Vanguard High Dividend Yield strikes a nice balance between higher-yielding stocks and distressed yield traps. Its ability to manage risk should provide an advantage over most of its Morningstar Category peers.
This fund tracks the FTSE High Dividend Yield Index. It starts with large- and mid-cap stocks in the FTSE USA Index, excluding REITs, and ranks them by their expected dividend yield over the next 12 months. The index selects those representing the higher-yielding half of eligible dividend-paying stocks. Selected holdings are weighted by float-adjusted market cap, pulling the portfolio toward larger, more stable stocks.
Focusing on dividend yield gives the portfolio a value orientation that can open the portfolio to risk. Yield traps, or stocks with untenably high dividends, pose a significant risk to dividend funds. But this strategy limits its exposure to risky companies. Sweeping half the dividend-paying universe into its portfolio diversifies stock-specific risks and limits the influence of distressed firms. Market-cap weighting also emphasizes larger, more stable firms that should have the capacity to continue making dividend payments. This mitigates the impact of yield traps because their weight drops as their prices fall.

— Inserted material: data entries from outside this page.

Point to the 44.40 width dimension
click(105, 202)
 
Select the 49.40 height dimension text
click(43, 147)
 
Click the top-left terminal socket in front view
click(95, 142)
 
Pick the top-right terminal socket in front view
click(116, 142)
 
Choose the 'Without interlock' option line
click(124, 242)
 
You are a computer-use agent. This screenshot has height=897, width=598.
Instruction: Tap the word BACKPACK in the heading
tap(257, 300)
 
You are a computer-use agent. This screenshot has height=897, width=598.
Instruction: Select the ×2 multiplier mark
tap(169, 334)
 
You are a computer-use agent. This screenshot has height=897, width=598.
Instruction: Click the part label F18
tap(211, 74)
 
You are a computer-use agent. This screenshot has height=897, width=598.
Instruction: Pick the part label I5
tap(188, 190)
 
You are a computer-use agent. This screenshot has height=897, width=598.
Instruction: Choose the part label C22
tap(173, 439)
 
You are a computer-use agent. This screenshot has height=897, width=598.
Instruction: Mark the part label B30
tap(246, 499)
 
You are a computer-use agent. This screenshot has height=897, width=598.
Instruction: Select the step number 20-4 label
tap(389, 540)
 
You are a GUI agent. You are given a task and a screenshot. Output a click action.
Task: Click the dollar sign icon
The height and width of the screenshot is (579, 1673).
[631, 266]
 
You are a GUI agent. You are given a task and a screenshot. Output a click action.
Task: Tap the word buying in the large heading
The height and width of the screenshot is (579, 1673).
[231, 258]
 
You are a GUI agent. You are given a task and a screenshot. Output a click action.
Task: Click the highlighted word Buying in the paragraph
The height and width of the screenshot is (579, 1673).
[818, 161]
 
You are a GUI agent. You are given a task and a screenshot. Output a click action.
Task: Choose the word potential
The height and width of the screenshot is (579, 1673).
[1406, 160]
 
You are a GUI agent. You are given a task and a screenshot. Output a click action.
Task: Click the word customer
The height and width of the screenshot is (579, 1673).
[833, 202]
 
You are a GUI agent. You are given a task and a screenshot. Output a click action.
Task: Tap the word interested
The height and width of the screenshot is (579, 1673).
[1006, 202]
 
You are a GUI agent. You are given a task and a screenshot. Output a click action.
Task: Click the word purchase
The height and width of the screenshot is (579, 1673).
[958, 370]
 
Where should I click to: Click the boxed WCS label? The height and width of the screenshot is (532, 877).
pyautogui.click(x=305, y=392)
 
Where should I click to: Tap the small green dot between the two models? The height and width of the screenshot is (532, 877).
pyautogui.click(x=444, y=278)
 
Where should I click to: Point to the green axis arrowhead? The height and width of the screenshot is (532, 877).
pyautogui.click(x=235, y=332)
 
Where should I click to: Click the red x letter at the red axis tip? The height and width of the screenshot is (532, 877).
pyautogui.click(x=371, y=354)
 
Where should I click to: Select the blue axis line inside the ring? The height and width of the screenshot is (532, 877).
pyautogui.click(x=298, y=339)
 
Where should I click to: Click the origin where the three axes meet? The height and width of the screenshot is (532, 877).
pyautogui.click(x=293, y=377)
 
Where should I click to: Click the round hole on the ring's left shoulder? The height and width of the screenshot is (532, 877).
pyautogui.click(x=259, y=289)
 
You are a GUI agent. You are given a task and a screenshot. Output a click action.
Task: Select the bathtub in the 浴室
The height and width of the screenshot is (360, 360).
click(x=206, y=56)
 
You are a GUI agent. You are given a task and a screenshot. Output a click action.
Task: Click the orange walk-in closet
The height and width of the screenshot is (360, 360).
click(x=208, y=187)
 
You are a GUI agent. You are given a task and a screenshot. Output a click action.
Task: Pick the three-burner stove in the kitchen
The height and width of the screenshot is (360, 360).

Leaning toward stable companies comes at the cost of maximizing dividend yield. But the fund's yield still typically surpasses the Russell 1000 Value Index by about 1 percentage point. Stability extended to performance as well, with the fund historically experiencing a standard deviation consistently lower than its category bogy.
Like other dividend funds, this portfolio's sector composition can deviate substantially from the category index, owing to its yield orientation. Market-cap weighting normally keeps these differences small, but the fund’s yield screen can still exclude a significant portion of the market during extreme conditions. Between 2010 and 2018, for instance, the fund’s allocation to financial stocks was anywhere from 15 to 20 percentage points below the category average. This is an artifact of the post-financial-crisis dividend cuts across much of the sector. While this did not hurt the fund’s performance significantly, sector bets tend to be an uncompensated risk.
This fund’s cost-conscious approach sets it apart from the crowd. Its 0.06% fee is among the lowest in the large-value category.